0

I've been noticing that the following segment of code does not scale well for large files (I think that appending to the paneContent string is slow):

            string paneContent = String.Empty;
            bool lineFound = false;
            foreach (string line in File.ReadAllLines(path))
            {
                if (line.Contains(tag))
                {
                    lineFound = !lineFound;
                }
                else
                {
                    if (lineFound)
                    {
                        paneContent += line;
                    }
                }
            }
            using (TextReader reader = new StringReader(paneContent))
            {
                data = (PaneData)(serializer.Deserialize(reader));
            }

What's the best way to speed this all up? I have a file that looks like this (so I wanna get all the content in between the two different tags and then deserialize all that content):

A line with some tag 
A line with content I want to get into a single stream or string
A line with content I want to get into a single stream or string
A line with content I want to get into a single stream or string
A line with content I want to get into a single stream or string
A line with content I want to get into a single stream or string
A line with some tag

Note: These tags are not XML tags.

Alexandru
  • 12,264
  • 17
  • 113
  • 208
  • You could start by determining which part of you code takes a long time to run for bigger files. If it's the ReadAllLines function, you could just open the file in read mode, read each line until it matches the first row, get all the rows you want and close the file when you get to the last row. That way you would not read all the file if it's not required. – Dany Gauthier Jun 04 '13 at 20:46
  • How would you use a regex here? – Alexandru Jun 04 '13 at 20:47
  • @Alexandru This is how I would use a regex: http://stackoverflow.com/questions/6560672/java-regex-to-extract-text-between-tags – Josh C. Jun 04 '13 at 20:52
  • Regex would be good for a string but all of this data is in a file. – Alexandru Jun 04 '13 at 20:54
  • If it is not too much to load the file in memory, I would load it and run the regex. http://stackoverflow.com/questions/4195540/c-read-data-from-txt-file – Josh C. Jun 04 '13 at 20:56
  • If it is too expensive to load the whole file, but you know the tags will never be broken across lines, you should use the string builder. I would still use a regex to trigger the begin and end of the string building. – Josh C. Jun 04 '13 at 20:58
  • Also, this post answers using a regex against a large file: http://stackoverflow.com/questions/9546273/python-3-searching-a-large-text-file-with-regex – Josh C. Jun 04 '13 at 20:59

3 Answers3

3

You could use a StringBuilder as opposed to a string, that is what the StringBuilder is for. Some example code is below:

var paneContent = new StringBuilder();
bool lineFound = false;
foreach (string line in File.ReadLines(path))
{
    if (line.Contains(tag))
    {
        lineFound = !lineFound;
    }
    else
    {
        if (lineFound)
        {
            paneContent.Append(line);
        }
    }
}
using (TextReader reader = new StringReader(paneContent.ToString()))
{
    data = (PaneData)(serializer.Deserialize(reader));
}

As mentioned in this answer, a StringBuilder is preferred to a string when you are concatenating in a loop, which is the case here.

Community
  • 1
  • 1
JMK
  • 27,273
  • 52
  • 163
  • 280
3

Here is an example of how to use groups with regexes and retrieve their contents afterwards.

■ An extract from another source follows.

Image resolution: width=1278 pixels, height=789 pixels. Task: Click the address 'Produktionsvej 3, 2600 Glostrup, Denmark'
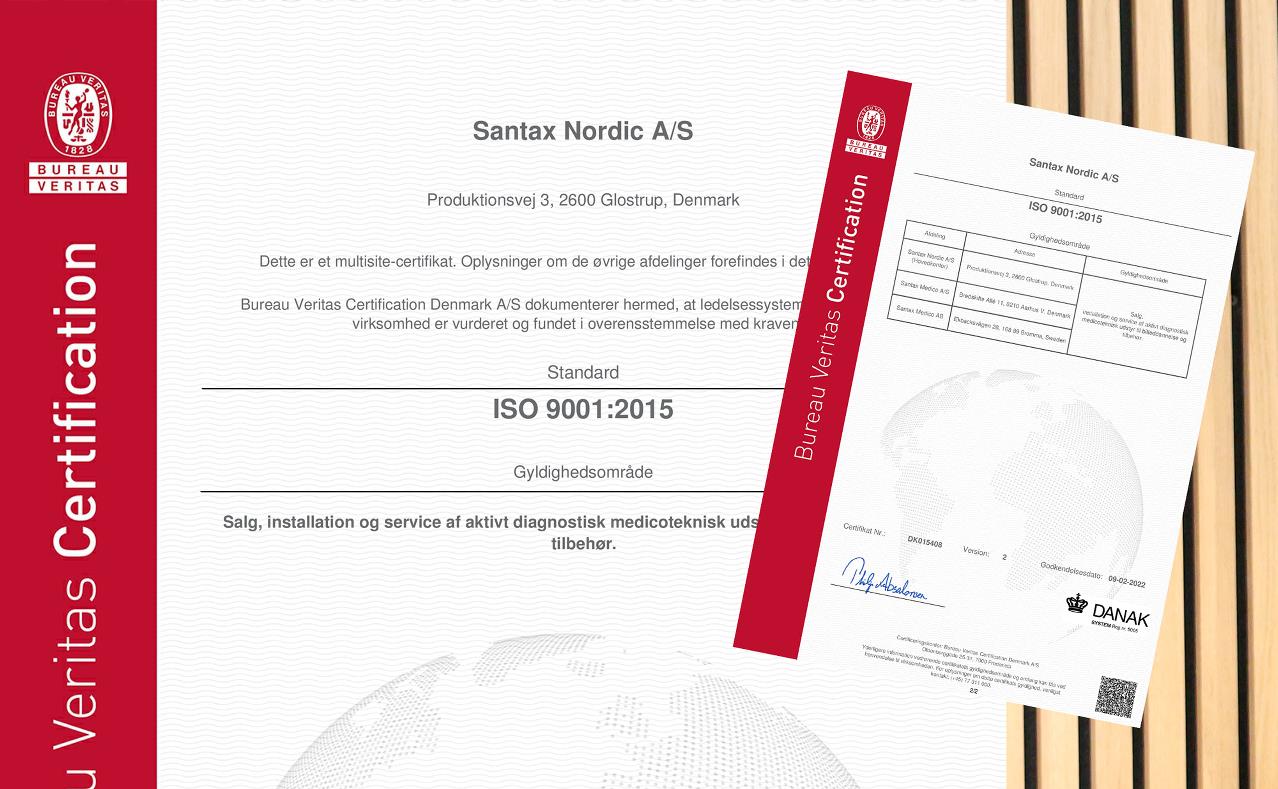tap(582, 200)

What you want is a regex that will match your tags, label this as a group then retrieve the data of the group as in the example

Community
  • 1
  • 1
Eric
  • 19,525
  • 19
  • 84
  • 147
1

Use a StringBuilder to build your data string (paneContent). It's much faster because concatenating strings results in new memory allocations. StringBuilder pre-allocates memory (if you expect large data strings, you can customize the initial allocation).

It's a good idea to read your input file line-by-line so you can avoid loading the whole file into memory if you expect files with many lines of text.

xxbbcc
  • 16,930
  • 5
  • 50
  • 83